── Избранный отрывок ──

Любопытно, что только после известныхъ намъ писемъ Шевыревъ решился писать критику, и Гоголь даетъ ему дальнейшiя указанiя, между прочимъ, что̀ сказать въ насмешку надъ придирчивой и враждебной ему критикой Н. Ф. Павлова. Последнiй писалъ Гоголю: „Не беру на себя обязанности наставника и просветителя; пишу затемъ, чтобы придти опять въ нормальное положенiе, въ какомъ находился я до изданiя вашей книги“. И вотъ по поводу этихъ словъ Гоголь пишетъ Шевыреву: „Для меня въ этой статье замечательно то, что самъ же критикъ говоритъ, что пишетъ письма свои затемъ, чтобы привести себя въ то самое чувство, въ какомъ онъ былъ передъ чтенiемъ моей книги, и сознается самъ невинно, что эта книга (въ которой, по его мненiю, ничего нетъ новаго, а что́ и есть новаго, то ложь) сбила, однакоже, его совершенно съ прежняго его положенiя (какъ онъ называетъ) нормальнаго. Хорошо же было это нормальное положенiе! Онъ, разумеется, еще не видитъ теперь, что этотъ возвратъ уже для него не возможенъ и что даже въ этомъ первомъ своемъ письме онъ сталъ уже лучше того Павлова, какимъ является въ своихъ „Трехъ последнихъ повестяхъ“: пожалуйста этого явленiя не пропусти изъ виду, когда восчувствуешь желанiе сказать также несколько словъ по поводу моей книги“.

───

Постановка задачи: Назовите фамилии всех лиц, упомянутых в отрывке. Приведите их в именительном падеже и в современной орфографии. Приведённый далее перечень для работы не требуется.

── Сохранённые данные ──

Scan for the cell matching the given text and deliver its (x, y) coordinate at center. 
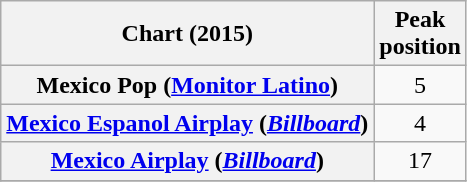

───

Ответ: Шевырев, Гоголь, Павлов